Inspired by @celestestelle but written for someone who won't ever see it.
  1. I am utterly torn when it comes to you.
    You probably despise me.
  2. I still write poetry. And it's often about you or the circumstances surrounding what you've done to me.
  3. All my days are filled with numbing and ignorance and busyness and reality.
  4. But so much of the constant low level humm in my background sounds like you. Little whispers of you.
  5. How we met at a water park that I'll drive past tomorrow morning to get to work.
    And I blow a kiss at the first slide I went on thanks to you. Only once. A Straight drop with a trapdoor. And then afterwards you and I were at the bottom. I don't even remember what you said but I remember really loving your voice.
  6. When I look at a sunrise it makes me think of you and I smile and whisper good morning beautiful girl because I can't text you good morning beautiful the way I used to.
  7. And I constantly battle a bitter anger towards you for what you did and a disgust with myself for still loving you despite who you are.
    And the intellectual fact that I will fall for someone so much better than you does not do much to stop all the background humming.
  8. Because my future is not my reality yet. My reality is your absence and how you affected my heart.
  9. I think about how much happier I would be today if all that was different was that you could text me "hey". And we could talk about our days the way we used to. (I feel like crying out with the pain of this impossibility.)
    Except I would be less naive and more open with you. More honest. But distant.
  10. Because you were wrong when you said "I love you." And you were wrong when you said "I'm a monster darling."
    Someone who loved me the way you did for a while, wouldn't have turned on me like you did. And someone with as much beauty inside of them as there is beauty in you can never be a monster.
  11. I will continue to hold affection in my heart for you.
  12. I will continue to remember all the perfect things you said and the imperfect things I said and the poetry you responded to and the way your eyes made me pause and even tear up a little sometimes.
    Because you are that beautiful.
  13. I don't know why I fell for you. I told myself not to. That it was a bad idea.
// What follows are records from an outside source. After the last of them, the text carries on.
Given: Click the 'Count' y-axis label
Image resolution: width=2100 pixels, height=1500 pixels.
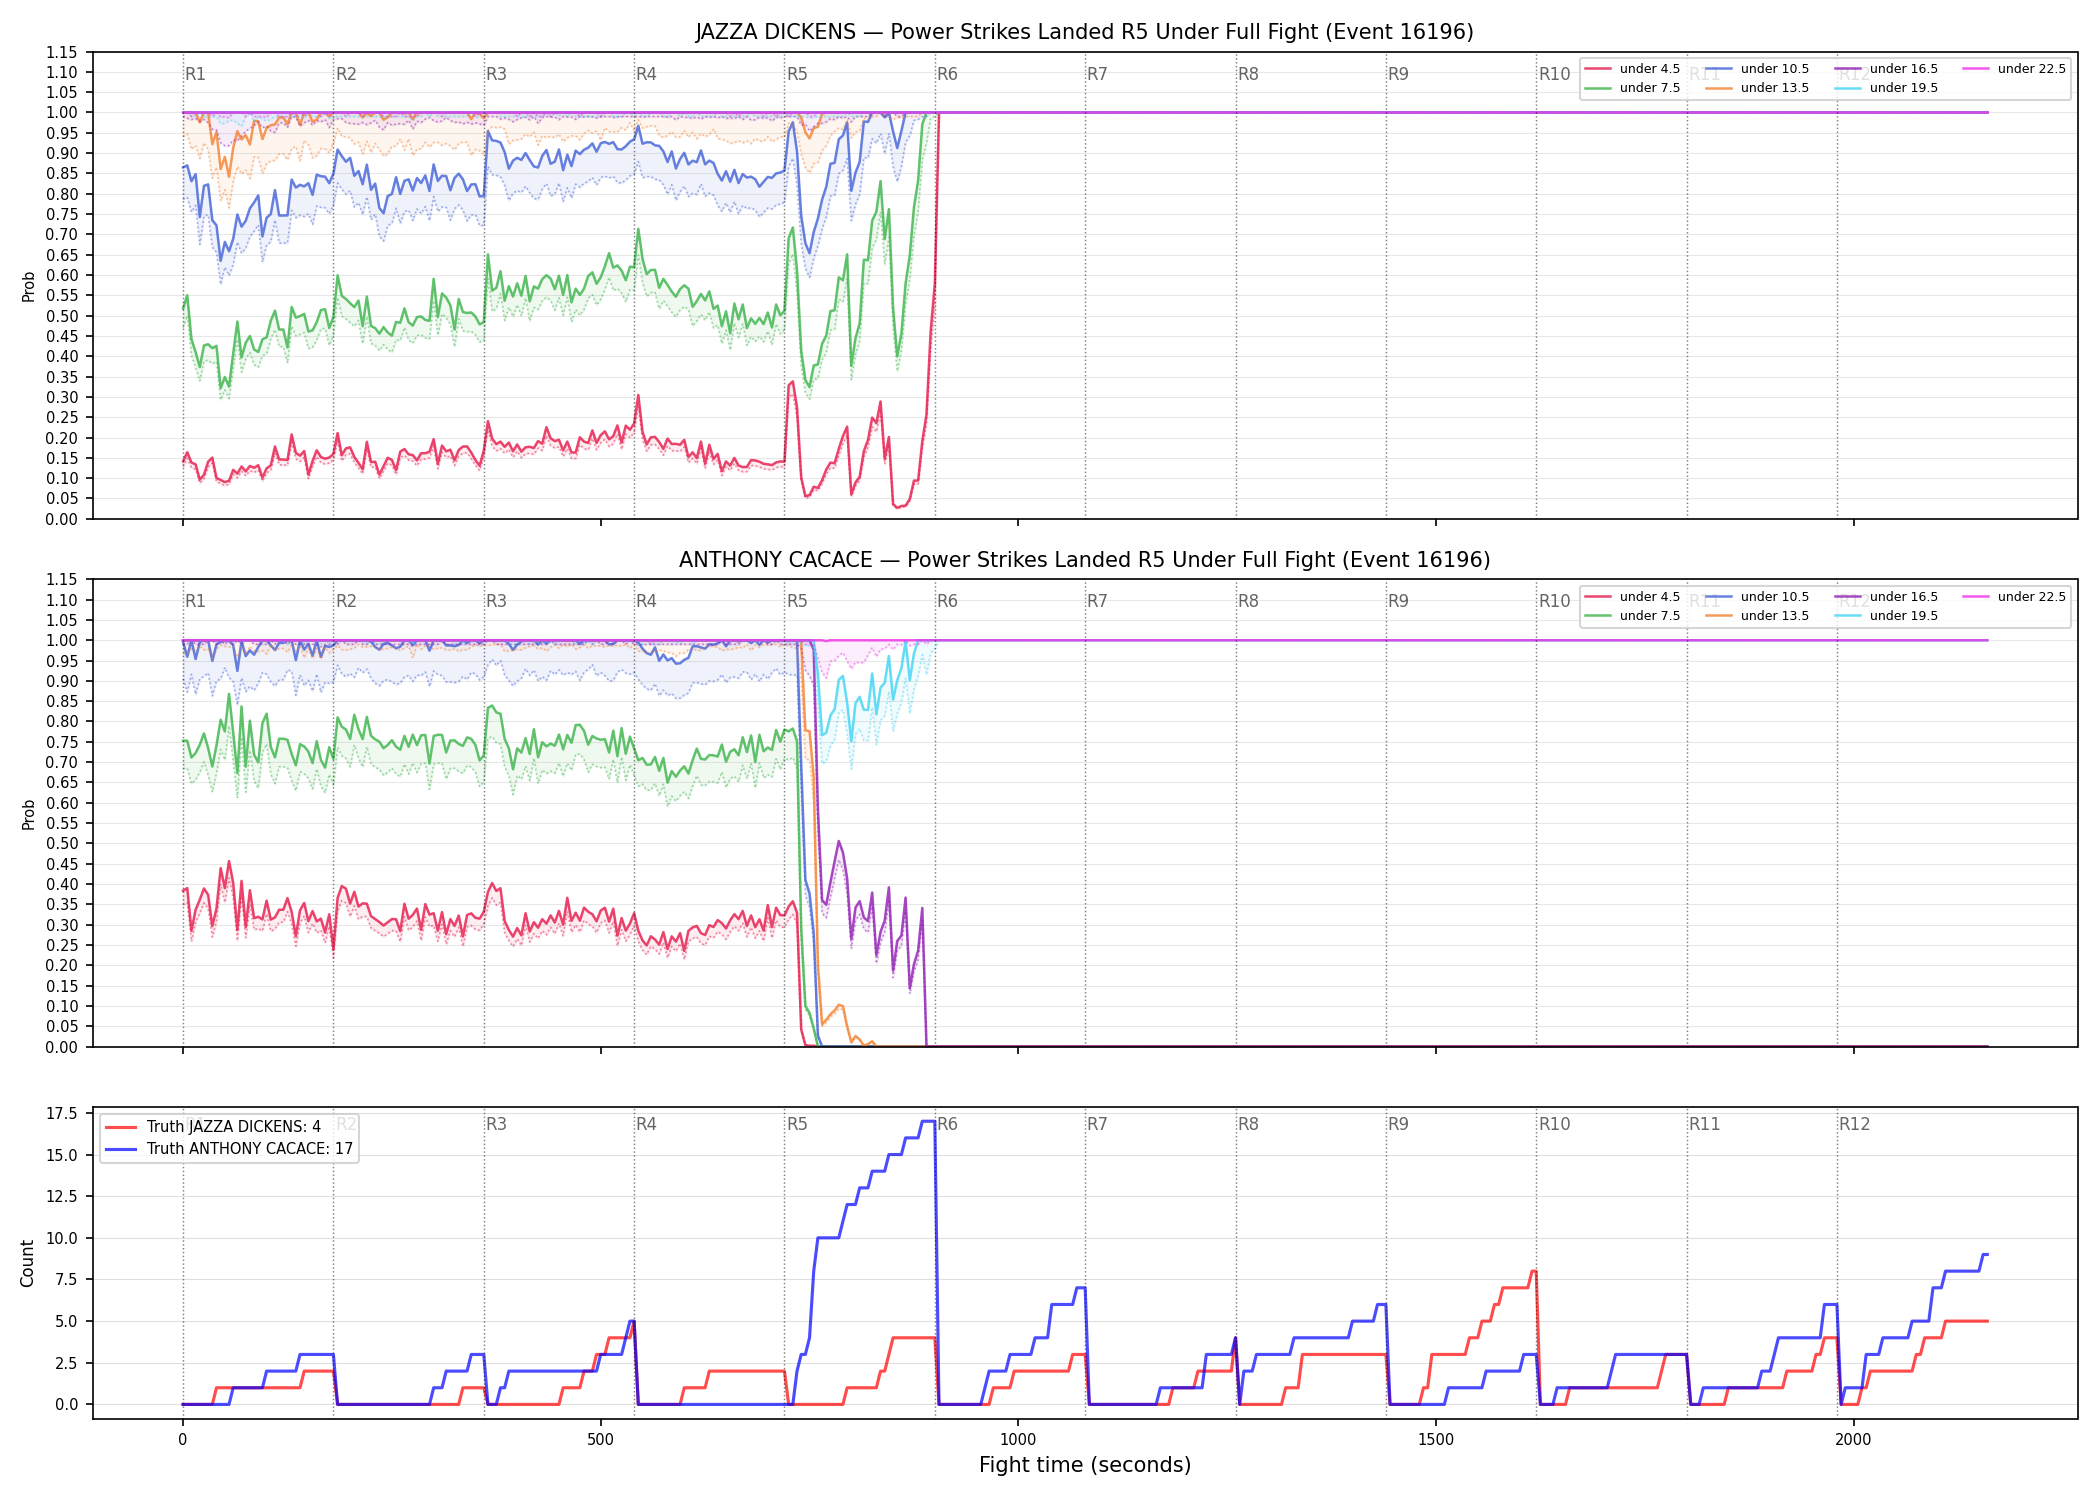Looking at the screenshot, I should pos(27,1263).
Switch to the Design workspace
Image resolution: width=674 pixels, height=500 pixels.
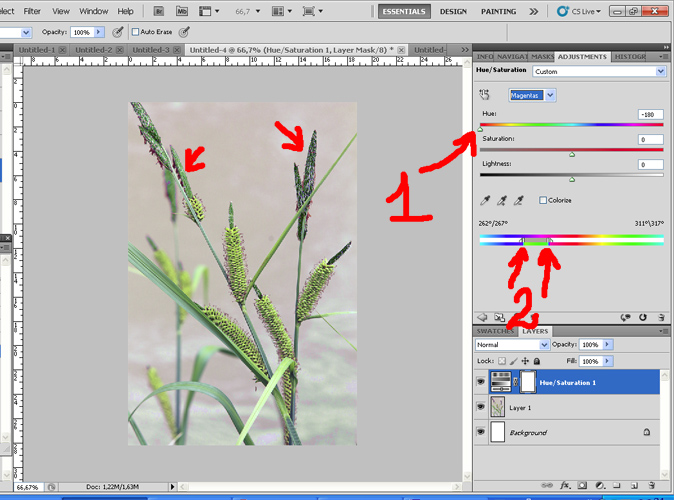tap(453, 11)
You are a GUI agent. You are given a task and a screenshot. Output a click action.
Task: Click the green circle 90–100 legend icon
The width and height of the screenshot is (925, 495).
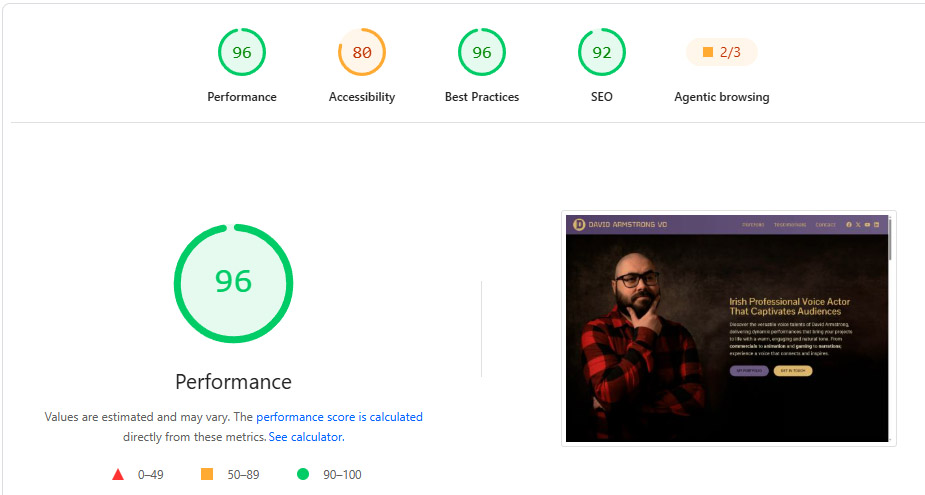pyautogui.click(x=303, y=474)
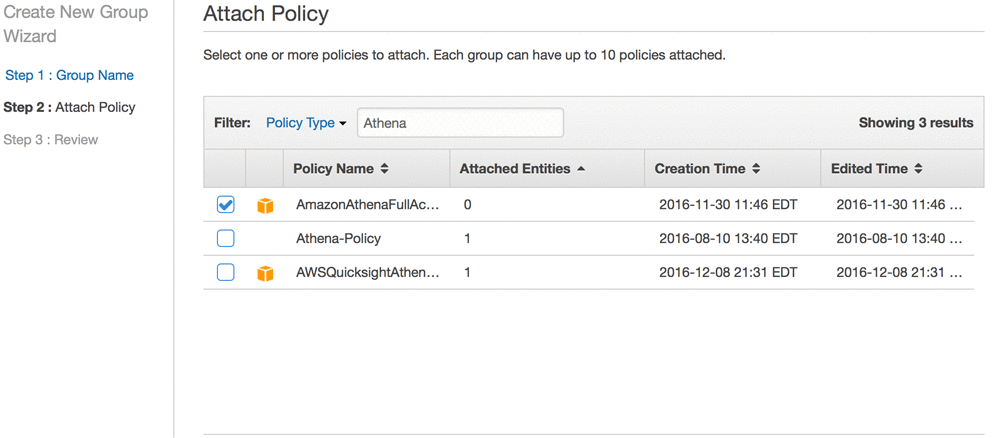Uncheck the AmazonAthenaFullAccess policy checkbox
The image size is (1000, 438).
click(x=226, y=205)
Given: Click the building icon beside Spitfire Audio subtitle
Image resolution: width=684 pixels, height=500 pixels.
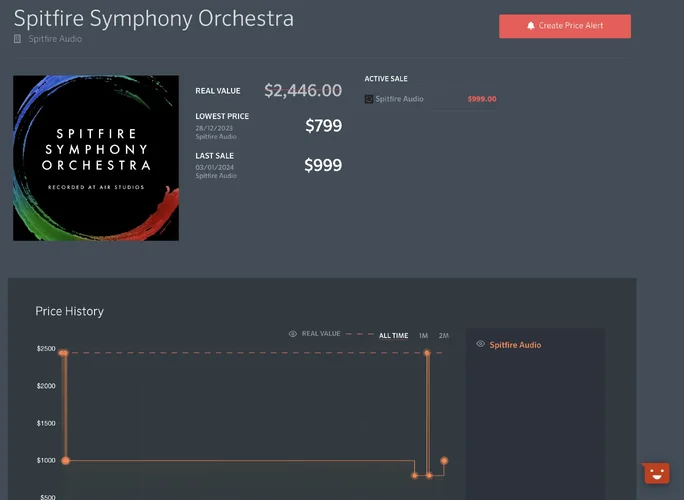Looking at the screenshot, I should point(17,39).
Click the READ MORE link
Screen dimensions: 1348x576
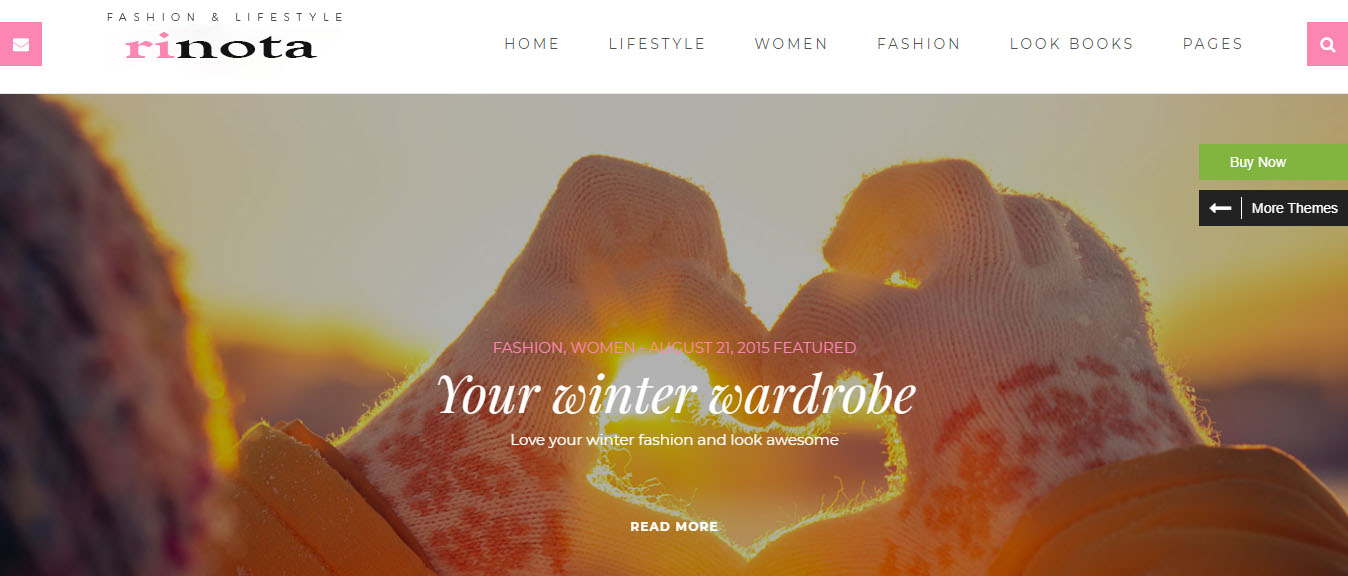[x=674, y=526]

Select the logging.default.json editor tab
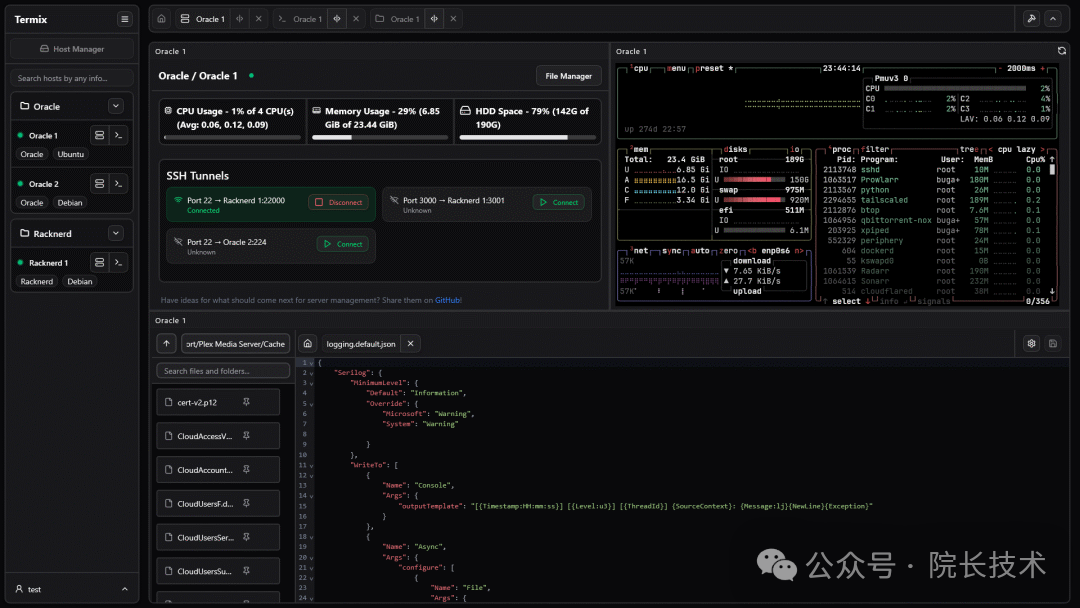tap(360, 343)

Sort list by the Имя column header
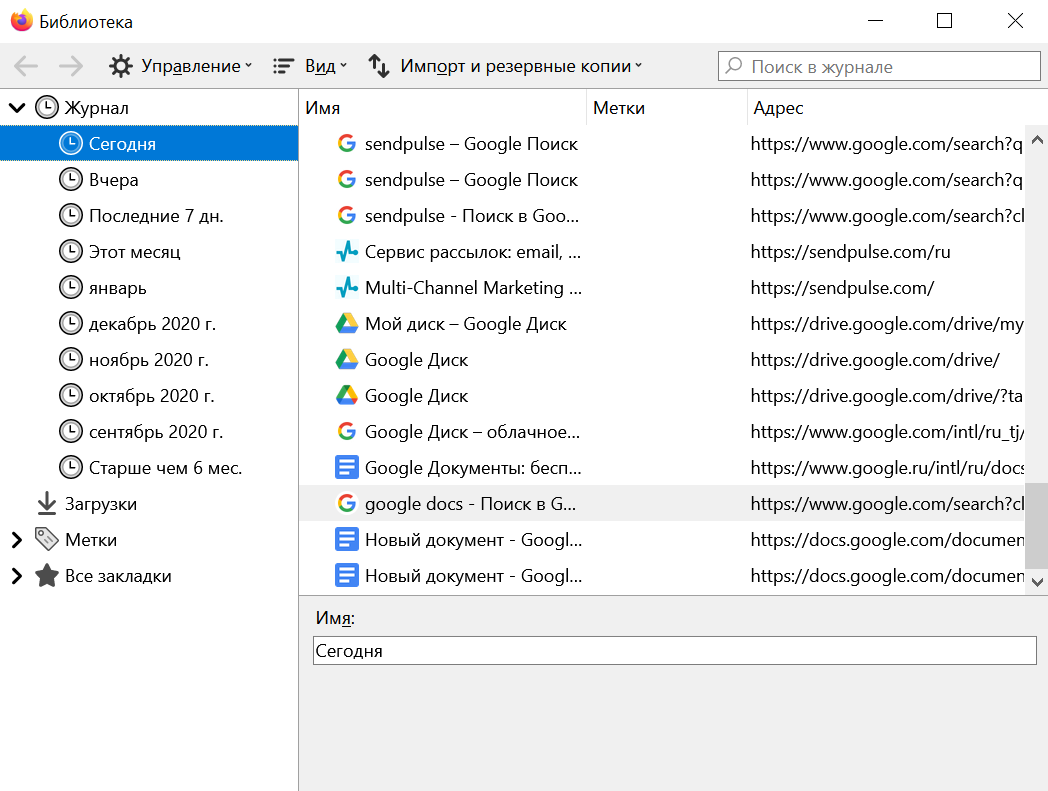click(442, 108)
    And it was. But it also wasn't. It was delicious. And you and I really did love one another for a few moments there.
  14. And you agreed.
    You really used me in a way. That's okay. I may have used you.
  15. I've gotten much advice from people who can see what I'm going through when it comes to you.
    But it's all so pathetic.
  16. You are multitudes to me.
  17. But no matter what I say and no matter how many months pass, I can't help but want to hug you and apologize for making you scared.
  18. It's the worst at night. And most of my waking hours you're just a low roar. A lovely warm thought.
  19. But at night I feel like transforming into something else. Something that will make you see the pain you've put me through. And something different enough to separate from all this ridiculous feeling.
  20. But I also am so grateful for it. It's given me much more wisdom than I could have hoped.
    You've aged me.
  21. I deleted all the photos I had of you.
    Because you insisted and because I wanted to honor your request.
  22. Damn it if that isn't the most awful feeling. Losing all that memory of you.
  23. What little I have left in my head I write down or relive at night to some paltry extent.
  24. You made me doubt everything.
    You are corrosive. You are addictive.
  25. You opened me up and gutted me.
  26. And the next time I see you I will act like I don't see you. Because I remember how all your other ex'es used to act towards you. They all felt something similar but not nearly as corrupted and heavy as what I feel. And you hated them for it. So I'll look right through you.
    And the next time I see you I'll get drunk and get in a fight just because you need to see me angry for once instead of apologetic and kind. And the next time I see you I will smile at you with polite compassion. Because you deserve it but more importantly so do I. And the next time I see you I will apologize for everything and then disappear into the crowd. And the next time I see you I'll be wealthy and wise and calm. And the next time..
  27. The next time will be different.
  28. Everything in my mind conflicts when it comes to you.
  29. But honestly in my heart I really prefer the bits where I can just be in love with you and everything is okay. I feel like that should be okay for me to feel. Is that okay asshole? Can I feel that way? Can I just be in love with you and have that be enough?
  30. And you're fucking beautiful. And fucking hot. And I fucking love you.
  31. And i hope to god you're okay. I hope to god you're happy.
    That's all I want for you. I hope you're happy.
  32. And I hope you miss me sometimes when you wake up half asleep and you mistake the person you're in bed with for me for just a moment.
    It's happened once before.
  33. (A list I translated just for you over a year ago. You saw many of them. Your ancestral language is so gorgeous.)
  34. Jeg havner deg.
    I miss you.
  35. Sovs godt min kjærlighet 💜 drøm om Meg
    sleep well my love 💜 dream of me
  36. jeg vil kysse deg
    I want to kiss you
  37. du er en vakker jente
    You are a beautiful girl
  38. søt drømmer min kjaere
    Sweet dreams my love
  39. øynene stjal alle mine ord bort
    Your eyes stole all my words away
  40. Å hvor jeg elsker deg min kjære
    Oh how I adore you my sweet
  41. Jeg elsker deg så mye min kjære
    I love you so much my darling
  42. kysse meg sakte vennligst
    Kiss me slowly please.
  43. I'll see you around.. Some quiet corner of the cosmos beautiful girl.